* Task description
A single count is required: the lines of the data below in which the word "page" occurs.

------ Records for the exercise ------

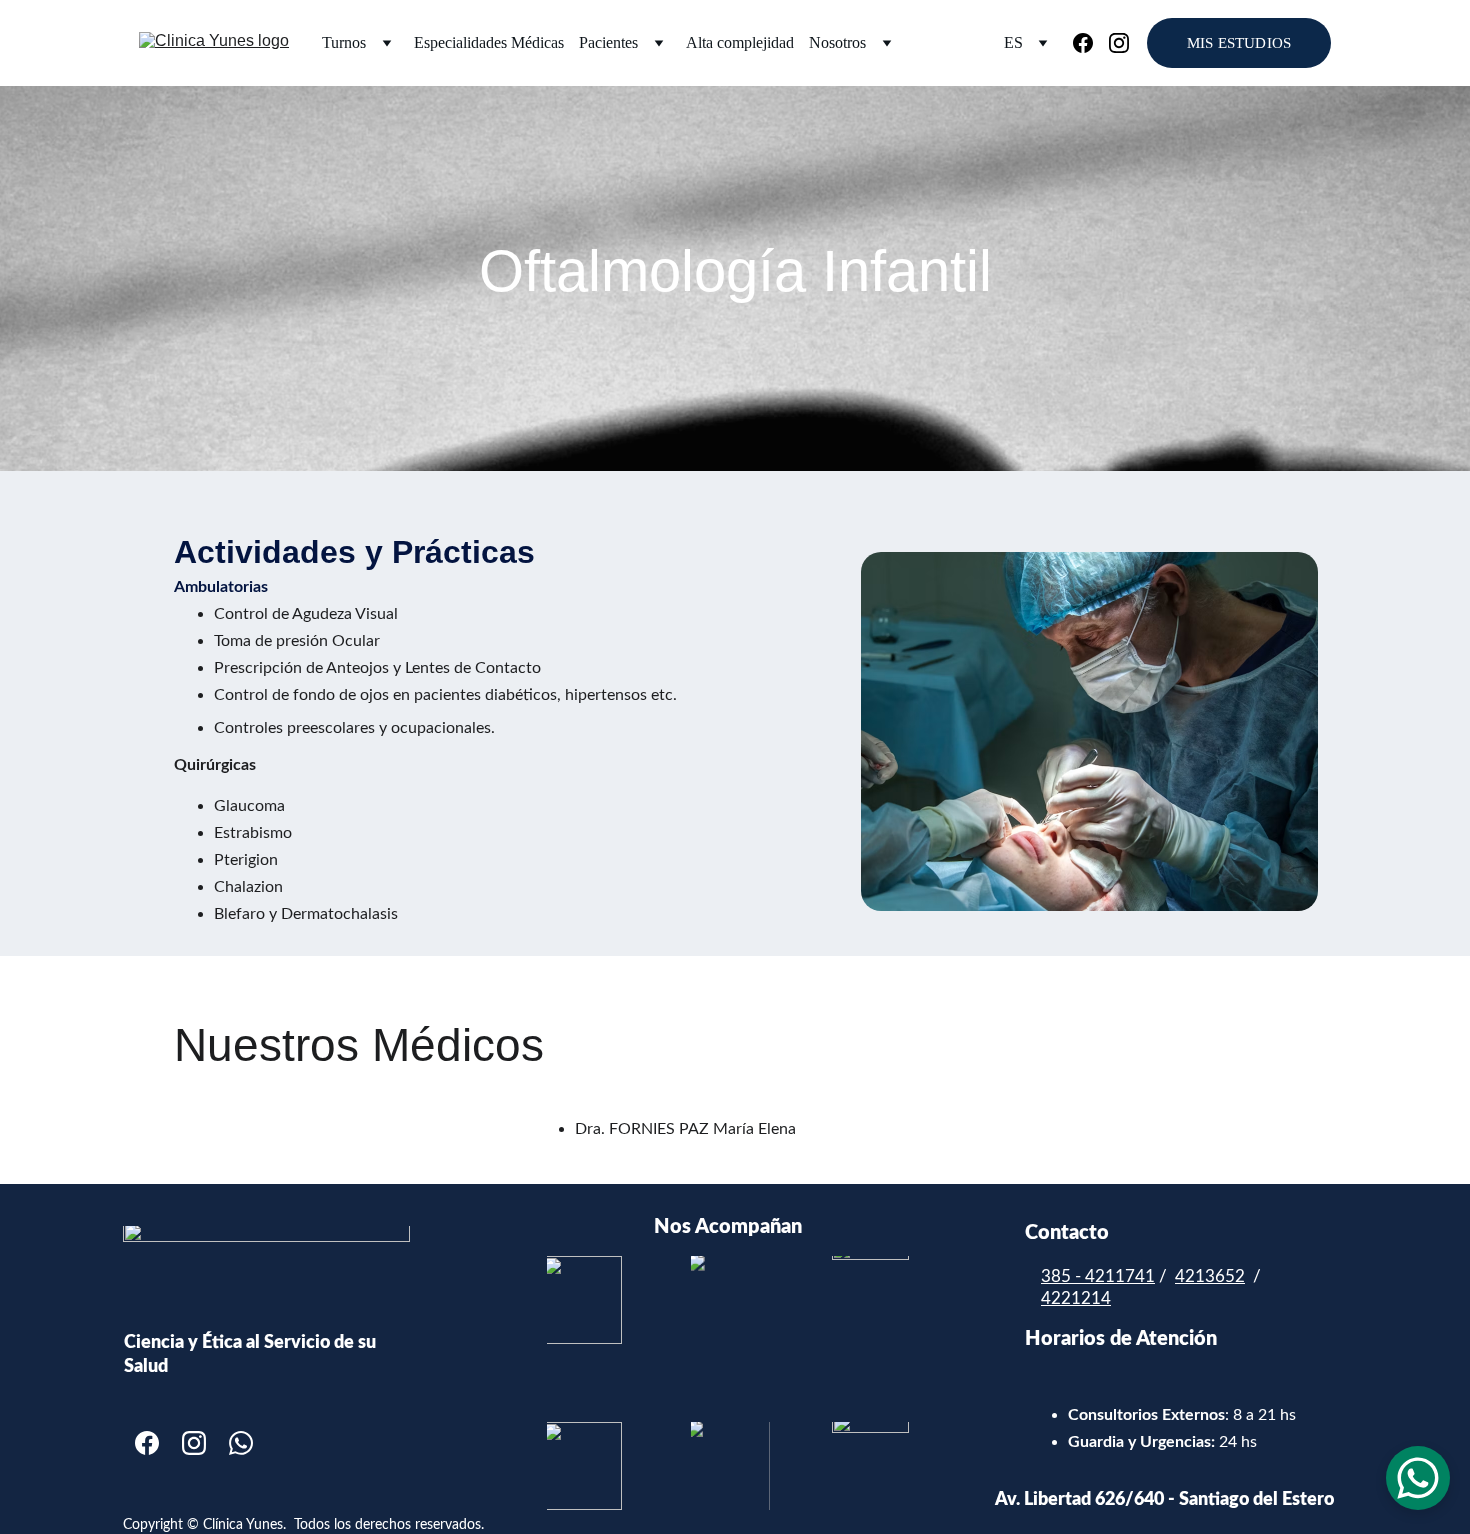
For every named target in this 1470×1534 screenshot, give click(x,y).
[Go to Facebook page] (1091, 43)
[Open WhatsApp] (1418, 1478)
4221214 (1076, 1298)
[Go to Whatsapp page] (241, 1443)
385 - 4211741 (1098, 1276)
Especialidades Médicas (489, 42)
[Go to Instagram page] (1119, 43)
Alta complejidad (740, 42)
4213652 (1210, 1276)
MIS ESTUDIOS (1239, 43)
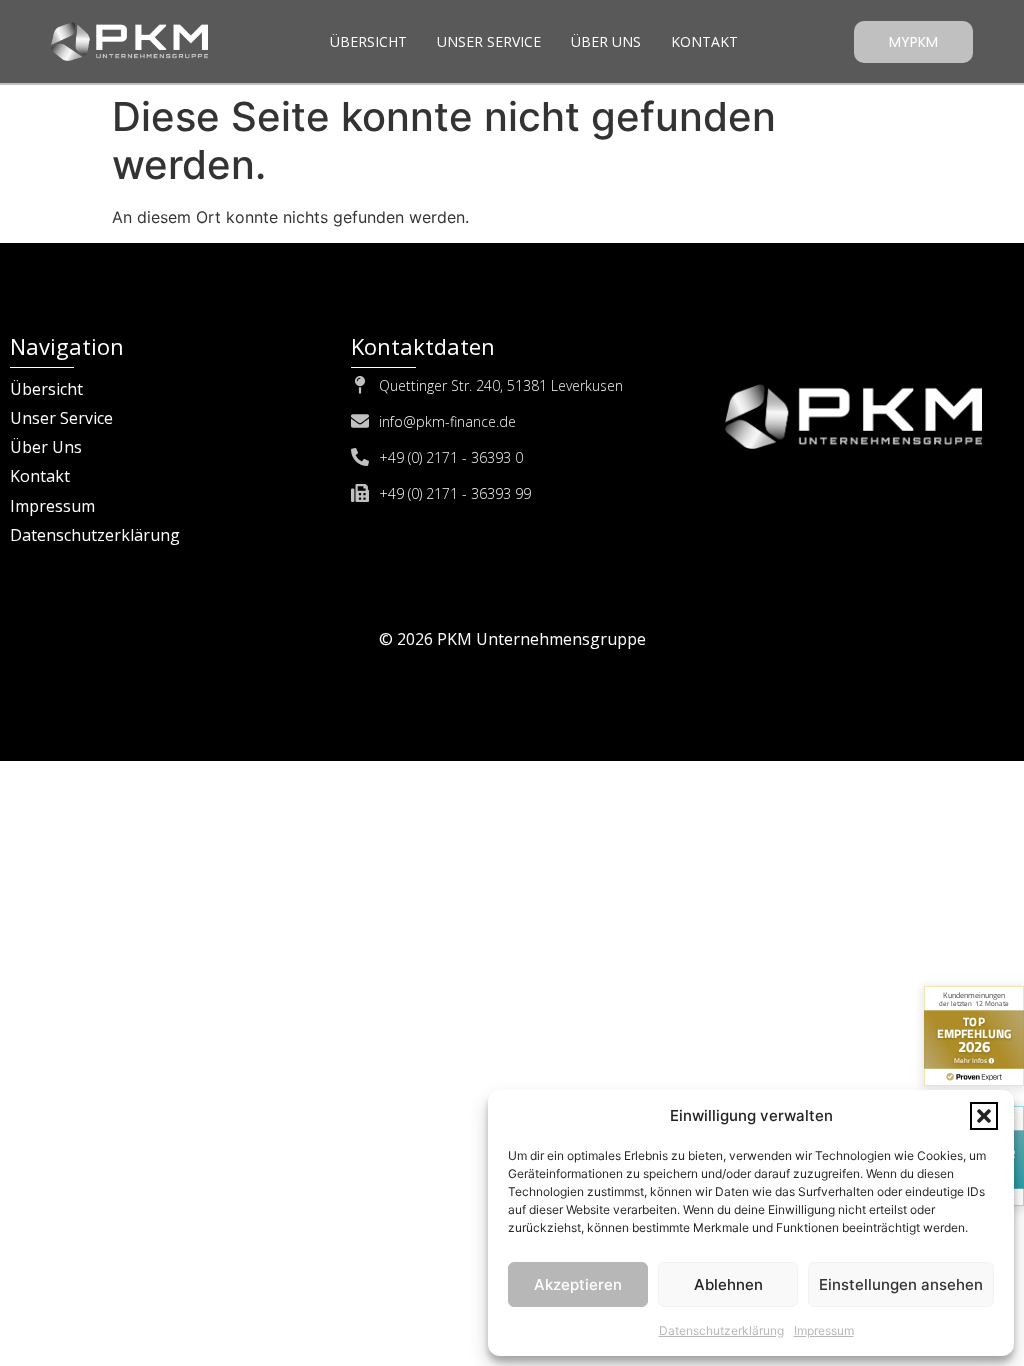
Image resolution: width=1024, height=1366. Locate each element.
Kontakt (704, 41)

------
------ Records for the exercise ------

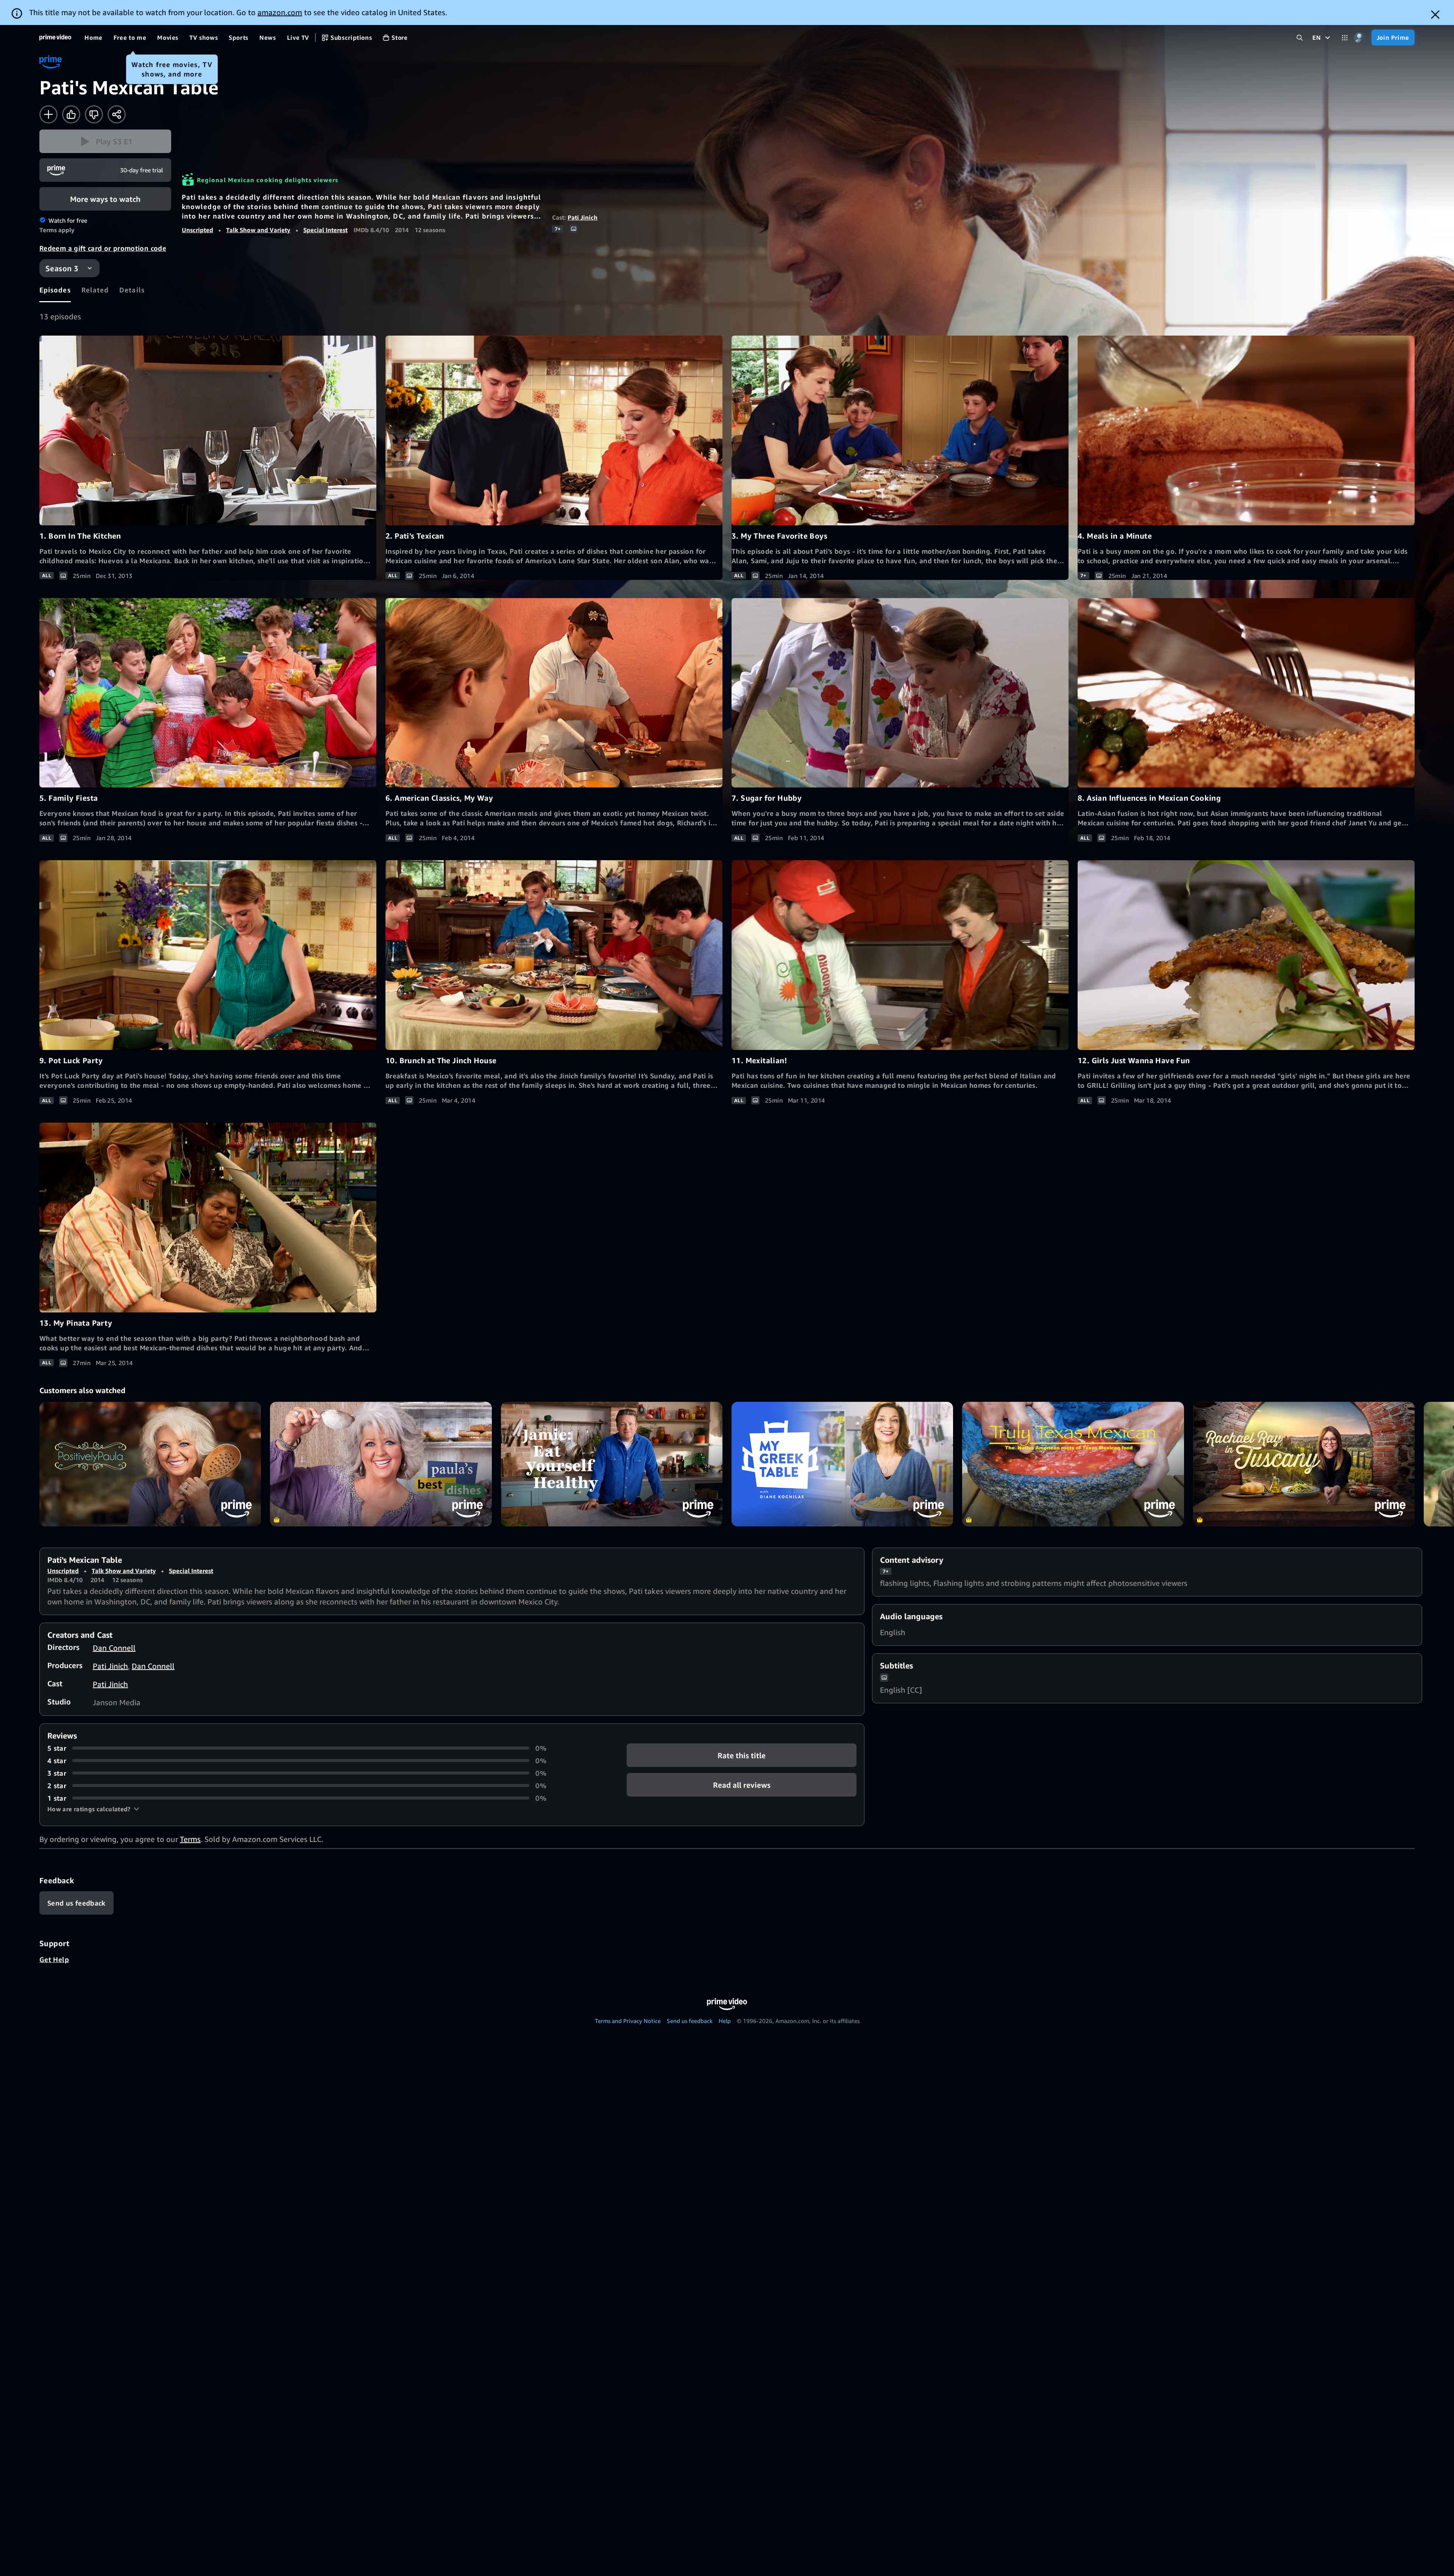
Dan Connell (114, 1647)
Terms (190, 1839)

------

* Written reply
3